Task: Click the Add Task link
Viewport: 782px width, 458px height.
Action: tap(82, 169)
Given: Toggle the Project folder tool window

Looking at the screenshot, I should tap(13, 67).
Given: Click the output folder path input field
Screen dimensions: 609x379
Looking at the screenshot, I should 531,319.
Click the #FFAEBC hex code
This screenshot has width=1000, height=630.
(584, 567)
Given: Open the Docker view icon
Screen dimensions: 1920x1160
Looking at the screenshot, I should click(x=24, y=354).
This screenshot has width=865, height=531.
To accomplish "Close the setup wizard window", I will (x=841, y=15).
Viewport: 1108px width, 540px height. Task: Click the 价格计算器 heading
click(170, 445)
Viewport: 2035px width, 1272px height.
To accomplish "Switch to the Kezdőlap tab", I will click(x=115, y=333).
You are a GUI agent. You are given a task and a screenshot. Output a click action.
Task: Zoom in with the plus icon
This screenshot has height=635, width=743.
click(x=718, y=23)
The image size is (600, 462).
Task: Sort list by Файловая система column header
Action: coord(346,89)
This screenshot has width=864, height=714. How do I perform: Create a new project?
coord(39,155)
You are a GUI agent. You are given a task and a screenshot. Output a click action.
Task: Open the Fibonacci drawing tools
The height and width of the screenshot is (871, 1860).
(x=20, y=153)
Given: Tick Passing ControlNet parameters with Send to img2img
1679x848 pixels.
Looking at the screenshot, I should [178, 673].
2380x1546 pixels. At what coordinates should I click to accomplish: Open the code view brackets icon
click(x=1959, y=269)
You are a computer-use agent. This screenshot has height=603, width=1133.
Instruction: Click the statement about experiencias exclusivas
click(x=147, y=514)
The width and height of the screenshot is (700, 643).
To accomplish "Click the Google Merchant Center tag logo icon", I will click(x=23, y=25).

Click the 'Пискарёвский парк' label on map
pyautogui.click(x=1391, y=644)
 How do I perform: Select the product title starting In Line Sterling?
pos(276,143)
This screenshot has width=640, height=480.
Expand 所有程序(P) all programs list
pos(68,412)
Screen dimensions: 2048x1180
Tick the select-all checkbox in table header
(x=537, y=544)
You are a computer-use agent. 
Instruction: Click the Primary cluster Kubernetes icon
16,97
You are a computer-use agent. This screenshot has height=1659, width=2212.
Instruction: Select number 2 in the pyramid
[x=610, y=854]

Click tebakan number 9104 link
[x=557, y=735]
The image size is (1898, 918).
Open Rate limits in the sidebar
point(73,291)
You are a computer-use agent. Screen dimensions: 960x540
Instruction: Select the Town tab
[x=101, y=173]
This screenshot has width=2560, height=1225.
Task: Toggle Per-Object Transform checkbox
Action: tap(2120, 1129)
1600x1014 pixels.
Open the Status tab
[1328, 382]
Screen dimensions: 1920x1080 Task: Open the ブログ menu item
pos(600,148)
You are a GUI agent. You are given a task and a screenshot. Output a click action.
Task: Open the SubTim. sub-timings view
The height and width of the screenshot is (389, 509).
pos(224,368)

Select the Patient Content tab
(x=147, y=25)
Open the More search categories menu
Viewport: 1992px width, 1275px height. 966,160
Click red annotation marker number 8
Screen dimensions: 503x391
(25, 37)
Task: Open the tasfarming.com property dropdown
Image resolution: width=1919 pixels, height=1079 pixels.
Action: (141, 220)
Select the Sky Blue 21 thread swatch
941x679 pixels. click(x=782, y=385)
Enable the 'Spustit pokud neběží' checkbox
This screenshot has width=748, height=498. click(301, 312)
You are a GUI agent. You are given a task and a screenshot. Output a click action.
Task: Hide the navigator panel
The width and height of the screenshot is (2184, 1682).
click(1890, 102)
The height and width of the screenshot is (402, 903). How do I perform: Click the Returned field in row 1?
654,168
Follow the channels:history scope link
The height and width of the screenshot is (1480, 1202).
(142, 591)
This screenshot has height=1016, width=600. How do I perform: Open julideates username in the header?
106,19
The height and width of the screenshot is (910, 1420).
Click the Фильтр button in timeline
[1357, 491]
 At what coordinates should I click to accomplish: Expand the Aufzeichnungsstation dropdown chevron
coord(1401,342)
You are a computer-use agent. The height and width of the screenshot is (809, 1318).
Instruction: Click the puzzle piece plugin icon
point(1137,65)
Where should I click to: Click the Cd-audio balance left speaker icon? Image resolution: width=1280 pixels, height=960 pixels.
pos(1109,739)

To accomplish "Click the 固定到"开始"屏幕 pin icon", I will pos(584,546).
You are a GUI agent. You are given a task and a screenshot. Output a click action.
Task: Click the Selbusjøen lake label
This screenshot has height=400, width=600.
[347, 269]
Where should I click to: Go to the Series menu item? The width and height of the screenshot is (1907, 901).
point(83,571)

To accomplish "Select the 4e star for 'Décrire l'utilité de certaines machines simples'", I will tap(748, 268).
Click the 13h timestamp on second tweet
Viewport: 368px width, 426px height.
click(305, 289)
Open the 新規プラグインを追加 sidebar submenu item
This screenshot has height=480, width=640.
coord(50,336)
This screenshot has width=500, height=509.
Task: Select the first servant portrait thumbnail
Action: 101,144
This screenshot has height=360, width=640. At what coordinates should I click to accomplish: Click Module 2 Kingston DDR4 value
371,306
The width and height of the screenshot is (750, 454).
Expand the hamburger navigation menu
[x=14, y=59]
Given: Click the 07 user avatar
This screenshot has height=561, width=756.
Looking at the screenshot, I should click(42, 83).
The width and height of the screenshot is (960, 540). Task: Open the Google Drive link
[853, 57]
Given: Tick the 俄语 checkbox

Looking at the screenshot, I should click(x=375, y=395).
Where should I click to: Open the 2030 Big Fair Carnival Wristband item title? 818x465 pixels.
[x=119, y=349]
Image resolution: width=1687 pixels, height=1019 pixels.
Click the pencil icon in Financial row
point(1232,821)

- [SHORT EXERCISE]:
Recast the material above as a Markdown table with two columns, Row and Line. Give each non-blank line its own row, numbered in order.

- [REPLY]:
| Row | Line |
|---|---|
| 1 | Task: Click the Add Task link |
| 2 | Viewport: 782px width, 458px height. |
| 3 | Action: tap(82, 169) |
| 4 | Given: Toggle the Project folder tool window |
| 5 | Looking at the screenshot, I should tap(13, 67). |
| 6 | Given: Click the output folder path input field |
| 7 | Screen dimensions: 609x379 |
| 8 | Looking at the screenshot, I should 531,319. |
| 9 | Click the #FFAEBC hex code |
| 10 | This screenshot has width=1000, height=630. |
| 11 | (584, 567) |
| 12 | Given: Open the Docker view icon |
| 13 | Screen dimensions: 1920x1160 |
| 14 | Looking at the screenshot, I should click(x=24, y=354). |
| 15 | This screenshot has width=865, height=531. |
| 16 | To accomplish "Close the setup wizard window", I will (x=841, y=15). |
| 17 | Viewport: 1108px width, 540px height. Task: Click the 价格计算器 heading |
| 18 | click(170, 445) |
| 19 | Viewport: 2035px width, 1272px height. |
| 20 | To accomplish "Switch to the Kezdőlap tab", I will click(x=115, y=333). |
| 21 | You are a GUI agent. You are given a task and a screenshot. Output a click action. |
| 22 | Task: Zoom in with the plus icon |
| 23 | This screenshot has height=635, width=743. |
| 24 | click(x=718, y=23) |
| 25 | The image size is (600, 462). |
| 26 | Task: Sort list by Файловая система column header |
| 27 | Action: coord(346,89) |
| 28 | This screenshot has width=864, height=714. How do I perform: Create a new project? |
| 29 | coord(39,155) |
| 30 | You are a GUI agent. You are given a task and a screenshot. Output a click action. |
| 31 | Task: Open the Fibonacci drawing tools |
| 32 | The height and width of the screenshot is (871, 1860). |
| 33 | (x=20, y=153) |
| 34 | Given: Tick Passing ControlNet parameters with Send to img2img |
| 35 | 1679x848 pixels. |
| 36 | Looking at the screenshot, I should [178, 673]. |
| 37 | 2380x1546 pixels. At what coordinates should I click to accomplish: Open the code view brackets icon |
| 38 | click(x=1959, y=269) |
| 39 | You are a computer-use agent. This screenshot has height=603, width=1133. |
| 40 | Instruction: Click the statement about experiencias exclusivas |
| 41 | click(x=147, y=514) |
| 42 | The width and height of the screenshot is (700, 643). |
| 43 | To accomplish "Click the Google Merchant Center tag logo icon", I will click(x=23, y=25). |
| 44 | Click the 'Пискарёвский парк' label on map |
| 45 | pyautogui.click(x=1391, y=644) |
| 46 |  How do I perform: Select the product title starting In Line Sterling? |
| 47 | pos(276,143) |
| 48 | This screenshot has width=640, height=480. |
| 49 | Expand 所有程序(P) all programs list |
| 50 | pos(68,412) |
| 51 | Screen dimensions: 2048x1180 |
| 52 | Tick the select-all checkbox in table header |
| 53 | (x=537, y=544) |
| 54 | You are a computer-use agent.  |
| 55 | Instruction: Click the Primary cluster Kubernetes icon |
| 56 | 16,97 |
| 57 | You are a computer-use agent. This screenshot has height=1659, width=2212. |
| 58 | Instruction: Select number 2 in the pyramid |
| 59 | [x=610, y=854] |
| 60 | Click tebakan number 9104 link |
| 61 | [x=557, y=735] |
| 62 | The image size is (1898, 918). |
| 63 | Open Rate limits in the sidebar |
| 64 | point(73,291) |
| 65 | You are a computer-use agent. Screen dimensions: 960x540 |
| 66 | Instruction: Select the Town tab |
| 67 | [x=101, y=173] |
| 68 | This screenshot has width=2560, height=1225. |
| 69 | Task: Toggle Per-Object Transform checkbox |
| 70 | Action: tap(2120, 1129) |
| 71 | 1600x1014 pixels. |
| 72 | Open the Status tab |
| 73 | [1328, 382] |
| 74 | Screen dimensions: 1920x1080 Task: Open the ブログ menu item |
| 75 | pos(600,148) |
| 76 | You are a GUI agent. You are given a task and a screenshot. Output a click action. |
| 77 | Task: Open the SubTim. sub-timings view |
| 78 | The height and width of the screenshot is (389, 509). |
| 79 | pos(224,368) |
| 80 | Select the Patient Content tab |
| 81 | (x=147, y=25) |
| 82 | Open the More search categories menu |
| 83 | Viewport: 1992px width, 1275px height. 966,160 |
| 84 | Click red annotation marker number 8 |
| 85 | Screen dimensions: 503x391 |
| 86 | (25, 37) |
| 87 | Task: Open the tasfarming.com property dropdown |
| 88 | Image resolution: width=1919 pixels, height=1079 pixels. |
| 89 | Action: (141, 220) |
| 90 | Select the Sky Blue 21 thread swatch |
| 91 | 941x679 pixels. click(x=782, y=385) |
| 92 | Enable the 'Spustit pokud neběží' checkbox |
| 93 | This screenshot has width=748, height=498. click(301, 312) |
| 94 | You are a GUI agent. You are given a task and a screenshot. Output a click action. |
| 95 | Task: Hide the navigator panel |
| 96 | The width and height of the screenshot is (2184, 1682). |
| 97 | click(1890, 102) |
| 98 | The height and width of the screenshot is (402, 903). How do I perform: Click the Returned field in row 1? |
| 99 | 654,168 |
| 100 | Follow the channels:history scope link |
| 101 | The height and width of the screenshot is (1480, 1202). |
| 102 | (142, 591) |
| 103 | This screenshot has height=1016, width=600. How do I perform: Open julideates username in the header? |
| 104 | 106,19 |
| 105 | The height and width of the screenshot is (910, 1420). |
| 106 | Click the Фильтр button in timeline |
| 107 | [1357, 491] |
| 108 |  At what coordinates should I click to accomplish: Expand the Aufzeichnungsstation dropdown chevron |
| 109 | coord(1401,342) |
| 110 | You are a computer-use agent. The height and width of the screenshot is (809, 1318). |
| 111 | Instruction: Click the puzzle piece plugin icon |
| 112 | point(1137,65) |
| 113 | Where should I click to: Click the Cd-audio balance left speaker icon? Image resolution: width=1280 pixels, height=960 pixels. |
| 114 | pos(1109,739) |
| 115 | To accomplish "Click the 固定到"开始"屏幕 pin icon", I will pos(584,546). |
| 116 | You are a GUI agent. You are given a task and a screenshot. Output a click action. |
| 117 | Task: Click the Selbusjøen lake label |
| 118 | This screenshot has height=400, width=600. |
| 119 | [347, 269] |
| 120 | Where should I click to: Go to the Series menu item? The width and height of the screenshot is (1907, 901). |
| 121 | point(83,571) |
| 122 | To accomplish "Select the 4e star for 'Décrire l'utilité de certaines machines simples'", I will tap(748, 268). |
| 123 | Click the 13h timestamp on second tweet |
| 124 | Viewport: 368px width, 426px height. |
| 125 | click(305, 289) |
| 126 | Open the 新規プラグインを追加 sidebar submenu item |
| 127 | This screenshot has height=480, width=640. |
| 128 | coord(50,336) |
| 129 | This screenshot has width=500, height=509. |
| 130 | Task: Select the first servant portrait thumbnail |
| 131 | Action: 101,144 |
| 132 | This screenshot has height=360, width=640. At what coordinates should I click to accomplish: Click Module 2 Kingston DDR4 value |
| 133 | 371,306 |
| 134 | The width and height of the screenshot is (750, 454). |
| 135 | Expand the hamburger navigation menu |
| 136 | [x=14, y=59] |
| 137 | Given: Click the 07 user avatar |
| 138 | This screenshot has height=561, width=756. |
| 139 | Looking at the screenshot, I should click(42, 83). |
| 140 | The width and height of the screenshot is (960, 540). Task: Open the Google Drive link |
| 141 | [853, 57] |
| 142 | Given: Tick the 俄语 checkbox |
| 143 | Looking at the screenshot, I should click(x=375, y=395). |
| 144 | Where should I click to: Open the 2030 Big Fair Carnival Wristband item title? 818x465 pixels. |
| 145 | [x=119, y=349] |
| 146 | Image resolution: width=1687 pixels, height=1019 pixels. |
| 147 | Click the pencil icon in Financial row |
| 148 | point(1232,821) |